INSTRUCTIONS FOR THE TASK =
Among the entries below, please repeat exactly and only the lines from the line containing "Screen dimensions: 592x165" to the line containing "Click the Logs archived column header", both lines included.
RECORD SET Start Marker
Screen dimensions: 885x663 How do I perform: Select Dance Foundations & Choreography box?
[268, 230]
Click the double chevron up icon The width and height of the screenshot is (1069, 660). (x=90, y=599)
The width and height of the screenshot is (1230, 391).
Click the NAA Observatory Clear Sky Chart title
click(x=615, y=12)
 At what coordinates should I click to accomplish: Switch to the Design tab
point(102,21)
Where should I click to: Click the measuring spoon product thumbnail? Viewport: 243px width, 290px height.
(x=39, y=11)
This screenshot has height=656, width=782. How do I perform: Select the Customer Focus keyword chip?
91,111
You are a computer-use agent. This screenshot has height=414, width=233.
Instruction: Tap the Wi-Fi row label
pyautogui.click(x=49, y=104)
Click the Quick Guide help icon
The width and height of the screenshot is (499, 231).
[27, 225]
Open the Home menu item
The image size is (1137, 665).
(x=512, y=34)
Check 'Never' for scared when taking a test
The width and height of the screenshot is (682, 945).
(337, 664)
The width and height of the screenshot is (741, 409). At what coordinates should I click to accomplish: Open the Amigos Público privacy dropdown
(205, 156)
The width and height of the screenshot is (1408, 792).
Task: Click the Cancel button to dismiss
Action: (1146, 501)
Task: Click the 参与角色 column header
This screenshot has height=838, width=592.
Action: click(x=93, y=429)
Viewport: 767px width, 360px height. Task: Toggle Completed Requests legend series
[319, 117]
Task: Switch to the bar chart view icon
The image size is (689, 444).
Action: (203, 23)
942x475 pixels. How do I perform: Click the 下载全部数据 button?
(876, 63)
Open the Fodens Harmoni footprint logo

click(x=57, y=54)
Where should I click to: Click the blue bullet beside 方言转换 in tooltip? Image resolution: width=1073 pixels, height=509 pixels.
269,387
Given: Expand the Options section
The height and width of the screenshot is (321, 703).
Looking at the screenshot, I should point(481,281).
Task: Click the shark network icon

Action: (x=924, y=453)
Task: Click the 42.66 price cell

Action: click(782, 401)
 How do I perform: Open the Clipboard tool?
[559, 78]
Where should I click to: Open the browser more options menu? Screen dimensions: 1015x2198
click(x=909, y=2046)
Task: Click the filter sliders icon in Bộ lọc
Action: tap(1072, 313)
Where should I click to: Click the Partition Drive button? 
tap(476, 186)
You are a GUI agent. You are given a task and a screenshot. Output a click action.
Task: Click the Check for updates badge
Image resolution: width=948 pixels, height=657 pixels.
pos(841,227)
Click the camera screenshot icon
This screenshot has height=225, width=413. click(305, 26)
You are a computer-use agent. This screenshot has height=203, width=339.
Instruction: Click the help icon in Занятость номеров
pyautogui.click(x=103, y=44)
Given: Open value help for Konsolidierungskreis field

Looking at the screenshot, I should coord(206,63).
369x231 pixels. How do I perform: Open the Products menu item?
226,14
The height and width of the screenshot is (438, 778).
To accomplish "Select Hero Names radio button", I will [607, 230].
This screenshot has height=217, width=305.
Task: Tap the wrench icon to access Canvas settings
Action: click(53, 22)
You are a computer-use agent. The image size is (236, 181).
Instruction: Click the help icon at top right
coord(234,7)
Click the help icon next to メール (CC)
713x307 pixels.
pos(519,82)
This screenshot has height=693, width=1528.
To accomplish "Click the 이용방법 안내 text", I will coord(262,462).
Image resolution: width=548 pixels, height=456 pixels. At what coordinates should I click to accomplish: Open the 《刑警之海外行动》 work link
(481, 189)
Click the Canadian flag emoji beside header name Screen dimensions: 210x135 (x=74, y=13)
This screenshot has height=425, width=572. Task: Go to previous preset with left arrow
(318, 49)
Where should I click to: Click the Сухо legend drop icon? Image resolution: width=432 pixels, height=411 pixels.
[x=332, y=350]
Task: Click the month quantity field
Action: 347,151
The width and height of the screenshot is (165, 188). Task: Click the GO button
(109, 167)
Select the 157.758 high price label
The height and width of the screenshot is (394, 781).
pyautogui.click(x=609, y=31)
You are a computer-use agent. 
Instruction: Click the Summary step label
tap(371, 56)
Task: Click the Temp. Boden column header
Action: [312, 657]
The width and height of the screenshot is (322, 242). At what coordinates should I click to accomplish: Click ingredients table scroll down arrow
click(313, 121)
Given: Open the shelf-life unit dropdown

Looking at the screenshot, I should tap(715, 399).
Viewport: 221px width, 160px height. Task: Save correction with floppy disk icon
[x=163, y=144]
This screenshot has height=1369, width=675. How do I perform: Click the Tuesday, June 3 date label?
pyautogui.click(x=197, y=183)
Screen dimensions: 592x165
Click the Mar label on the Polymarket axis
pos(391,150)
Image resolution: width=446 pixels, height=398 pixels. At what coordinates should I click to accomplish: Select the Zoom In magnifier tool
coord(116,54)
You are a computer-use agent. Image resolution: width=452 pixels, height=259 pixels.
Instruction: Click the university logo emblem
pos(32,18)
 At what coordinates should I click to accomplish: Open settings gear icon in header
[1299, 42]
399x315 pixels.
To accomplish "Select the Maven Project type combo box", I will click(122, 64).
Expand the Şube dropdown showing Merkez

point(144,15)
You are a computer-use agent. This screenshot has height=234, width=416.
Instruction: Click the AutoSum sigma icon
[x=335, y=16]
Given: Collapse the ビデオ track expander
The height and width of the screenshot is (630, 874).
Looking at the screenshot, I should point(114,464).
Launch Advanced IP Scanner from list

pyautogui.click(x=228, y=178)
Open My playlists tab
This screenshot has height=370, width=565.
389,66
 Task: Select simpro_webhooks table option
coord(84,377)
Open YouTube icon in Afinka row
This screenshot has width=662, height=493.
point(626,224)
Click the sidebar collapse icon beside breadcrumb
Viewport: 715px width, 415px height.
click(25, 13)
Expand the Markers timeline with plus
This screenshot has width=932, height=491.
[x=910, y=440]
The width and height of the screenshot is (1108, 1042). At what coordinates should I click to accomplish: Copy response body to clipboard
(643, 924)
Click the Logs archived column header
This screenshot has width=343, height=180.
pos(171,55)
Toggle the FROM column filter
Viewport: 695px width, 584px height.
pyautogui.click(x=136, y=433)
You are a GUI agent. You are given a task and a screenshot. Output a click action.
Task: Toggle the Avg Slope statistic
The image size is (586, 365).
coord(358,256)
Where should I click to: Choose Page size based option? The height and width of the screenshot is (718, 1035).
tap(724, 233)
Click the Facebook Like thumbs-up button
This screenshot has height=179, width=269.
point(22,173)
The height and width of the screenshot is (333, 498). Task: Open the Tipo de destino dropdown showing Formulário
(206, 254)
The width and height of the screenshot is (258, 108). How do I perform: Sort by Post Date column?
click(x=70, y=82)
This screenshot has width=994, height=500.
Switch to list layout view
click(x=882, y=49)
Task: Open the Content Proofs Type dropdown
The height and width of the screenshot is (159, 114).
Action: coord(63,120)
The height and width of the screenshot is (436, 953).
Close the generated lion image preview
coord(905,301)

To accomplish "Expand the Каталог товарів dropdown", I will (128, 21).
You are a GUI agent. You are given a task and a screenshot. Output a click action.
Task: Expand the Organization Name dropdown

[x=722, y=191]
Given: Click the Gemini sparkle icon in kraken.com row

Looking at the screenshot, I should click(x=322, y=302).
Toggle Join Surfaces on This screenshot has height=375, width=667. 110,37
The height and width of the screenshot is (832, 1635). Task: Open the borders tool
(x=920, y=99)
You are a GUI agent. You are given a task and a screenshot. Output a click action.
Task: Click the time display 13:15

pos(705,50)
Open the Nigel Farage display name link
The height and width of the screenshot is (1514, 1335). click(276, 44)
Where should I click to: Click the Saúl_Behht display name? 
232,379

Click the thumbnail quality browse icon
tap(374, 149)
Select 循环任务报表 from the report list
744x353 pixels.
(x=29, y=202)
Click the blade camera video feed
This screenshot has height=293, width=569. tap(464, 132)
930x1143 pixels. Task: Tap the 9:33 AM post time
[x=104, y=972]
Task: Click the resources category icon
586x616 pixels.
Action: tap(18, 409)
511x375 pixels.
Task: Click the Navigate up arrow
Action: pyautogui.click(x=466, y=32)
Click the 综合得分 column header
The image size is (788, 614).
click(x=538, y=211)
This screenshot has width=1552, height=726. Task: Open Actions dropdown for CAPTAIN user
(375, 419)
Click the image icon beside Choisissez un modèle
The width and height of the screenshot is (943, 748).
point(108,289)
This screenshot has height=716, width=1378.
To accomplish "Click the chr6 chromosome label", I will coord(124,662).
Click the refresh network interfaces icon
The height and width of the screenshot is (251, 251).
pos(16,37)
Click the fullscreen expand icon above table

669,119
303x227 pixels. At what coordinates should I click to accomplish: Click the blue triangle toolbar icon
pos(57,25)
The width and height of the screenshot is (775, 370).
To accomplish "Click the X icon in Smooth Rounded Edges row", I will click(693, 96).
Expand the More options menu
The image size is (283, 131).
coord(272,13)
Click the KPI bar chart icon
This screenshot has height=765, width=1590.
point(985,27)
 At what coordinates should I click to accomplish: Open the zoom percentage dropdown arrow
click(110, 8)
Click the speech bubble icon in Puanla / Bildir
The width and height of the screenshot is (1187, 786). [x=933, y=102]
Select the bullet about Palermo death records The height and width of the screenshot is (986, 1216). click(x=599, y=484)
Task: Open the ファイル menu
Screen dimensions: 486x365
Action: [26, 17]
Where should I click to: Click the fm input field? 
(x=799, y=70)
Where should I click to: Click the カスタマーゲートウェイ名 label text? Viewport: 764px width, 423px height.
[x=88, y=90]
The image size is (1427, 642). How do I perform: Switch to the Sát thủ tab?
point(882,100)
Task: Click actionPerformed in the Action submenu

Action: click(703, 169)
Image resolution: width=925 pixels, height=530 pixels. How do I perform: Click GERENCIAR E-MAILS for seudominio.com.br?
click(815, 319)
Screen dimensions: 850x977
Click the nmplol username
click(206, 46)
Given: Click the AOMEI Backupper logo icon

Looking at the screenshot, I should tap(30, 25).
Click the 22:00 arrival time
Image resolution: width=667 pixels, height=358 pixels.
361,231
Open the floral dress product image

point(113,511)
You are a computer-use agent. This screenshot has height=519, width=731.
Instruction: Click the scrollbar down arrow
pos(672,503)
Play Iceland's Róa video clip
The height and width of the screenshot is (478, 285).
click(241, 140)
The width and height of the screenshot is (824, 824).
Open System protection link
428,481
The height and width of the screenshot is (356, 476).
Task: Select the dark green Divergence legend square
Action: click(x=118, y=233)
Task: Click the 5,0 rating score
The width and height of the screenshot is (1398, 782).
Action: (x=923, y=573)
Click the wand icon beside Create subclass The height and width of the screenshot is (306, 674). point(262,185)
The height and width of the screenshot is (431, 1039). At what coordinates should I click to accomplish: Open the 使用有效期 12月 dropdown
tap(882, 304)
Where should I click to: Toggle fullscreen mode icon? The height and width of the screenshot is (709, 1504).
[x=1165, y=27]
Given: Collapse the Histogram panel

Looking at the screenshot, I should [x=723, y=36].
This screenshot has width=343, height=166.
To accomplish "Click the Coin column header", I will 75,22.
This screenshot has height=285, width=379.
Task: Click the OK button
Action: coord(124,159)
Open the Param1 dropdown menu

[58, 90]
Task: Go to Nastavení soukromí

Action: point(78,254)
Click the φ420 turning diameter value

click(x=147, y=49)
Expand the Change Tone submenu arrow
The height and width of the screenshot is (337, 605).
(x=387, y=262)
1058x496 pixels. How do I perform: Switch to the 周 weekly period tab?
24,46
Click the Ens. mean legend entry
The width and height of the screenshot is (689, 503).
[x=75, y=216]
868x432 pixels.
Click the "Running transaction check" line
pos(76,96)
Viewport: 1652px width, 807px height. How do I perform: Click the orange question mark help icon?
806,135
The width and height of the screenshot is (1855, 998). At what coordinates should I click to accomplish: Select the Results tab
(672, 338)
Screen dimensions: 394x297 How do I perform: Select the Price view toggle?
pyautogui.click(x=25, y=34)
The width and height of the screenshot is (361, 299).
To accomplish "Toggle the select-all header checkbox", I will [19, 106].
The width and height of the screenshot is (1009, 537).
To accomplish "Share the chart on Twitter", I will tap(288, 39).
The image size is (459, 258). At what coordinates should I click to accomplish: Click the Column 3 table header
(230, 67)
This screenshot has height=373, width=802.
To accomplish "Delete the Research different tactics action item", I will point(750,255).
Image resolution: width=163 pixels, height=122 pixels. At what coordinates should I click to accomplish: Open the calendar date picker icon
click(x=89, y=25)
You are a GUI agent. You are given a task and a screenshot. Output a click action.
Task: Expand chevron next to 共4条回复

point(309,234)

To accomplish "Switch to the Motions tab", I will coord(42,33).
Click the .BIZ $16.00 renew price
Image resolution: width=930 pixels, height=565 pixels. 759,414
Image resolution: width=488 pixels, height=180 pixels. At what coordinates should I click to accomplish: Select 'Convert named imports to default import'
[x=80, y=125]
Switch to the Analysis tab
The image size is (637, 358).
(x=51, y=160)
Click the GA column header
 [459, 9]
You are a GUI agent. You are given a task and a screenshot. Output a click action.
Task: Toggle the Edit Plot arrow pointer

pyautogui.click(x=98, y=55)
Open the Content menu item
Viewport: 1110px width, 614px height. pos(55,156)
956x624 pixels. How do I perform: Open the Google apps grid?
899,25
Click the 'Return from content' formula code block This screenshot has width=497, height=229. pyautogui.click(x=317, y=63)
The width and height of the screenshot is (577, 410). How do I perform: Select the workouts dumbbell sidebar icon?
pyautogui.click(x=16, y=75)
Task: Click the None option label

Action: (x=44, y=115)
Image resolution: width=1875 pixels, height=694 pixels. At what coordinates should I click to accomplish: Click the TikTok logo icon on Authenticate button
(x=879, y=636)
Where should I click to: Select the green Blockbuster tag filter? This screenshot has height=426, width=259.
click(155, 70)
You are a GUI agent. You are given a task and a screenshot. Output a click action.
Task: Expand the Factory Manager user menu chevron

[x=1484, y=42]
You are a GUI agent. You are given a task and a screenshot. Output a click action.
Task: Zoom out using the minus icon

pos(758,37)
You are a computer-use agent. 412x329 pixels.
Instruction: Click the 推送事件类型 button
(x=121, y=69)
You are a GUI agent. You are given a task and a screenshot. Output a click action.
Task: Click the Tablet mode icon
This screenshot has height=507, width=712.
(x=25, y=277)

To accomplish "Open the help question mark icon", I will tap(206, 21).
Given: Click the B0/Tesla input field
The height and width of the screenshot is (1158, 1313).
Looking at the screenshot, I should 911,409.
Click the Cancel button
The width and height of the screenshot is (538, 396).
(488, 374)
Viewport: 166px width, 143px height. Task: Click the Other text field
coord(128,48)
RECORD SET End Marker
EXERCISE RESULT =
Screen dimensions: 592x165
Click the Mar label on the Polymarket axis
pos(391,150)
Image resolution: width=446 pixels, height=398 pixels. At what coordinates should I click to accomplish: Select the Zoom In magnifier tool
coord(116,54)
You are a computer-use agent. Image resolution: width=452 pixels, height=259 pixels.
Instruction: Click the university logo emblem
pos(32,18)
 At what coordinates should I click to accomplish: Open settings gear icon in header
[1299, 42]
399x315 pixels.
To accomplish "Select the Maven Project type combo box", I will click(122, 64).
Expand the Şube dropdown showing Merkez

point(144,15)
You are a computer-use agent. This screenshot has height=234, width=416.
Instruction: Click the AutoSum sigma icon
[x=335, y=16]
Given: Collapse the ビデオ track expander
The height and width of the screenshot is (630, 874).
Looking at the screenshot, I should point(114,464).
Launch Advanced IP Scanner from list

pyautogui.click(x=228, y=178)
Open My playlists tab
This screenshot has height=370, width=565.
389,66
 Task: Select simpro_webhooks table option
coord(84,377)
Open YouTube icon in Afinka row
This screenshot has width=662, height=493.
point(626,224)
Click the sidebar collapse icon beside breadcrumb
Viewport: 715px width, 415px height.
click(25, 13)
Expand the Markers timeline with plus
This screenshot has width=932, height=491.
[x=910, y=440]
The width and height of the screenshot is (1108, 1042). At what coordinates should I click to accomplish: Copy response body to clipboard
(643, 924)
Click the Logs archived column header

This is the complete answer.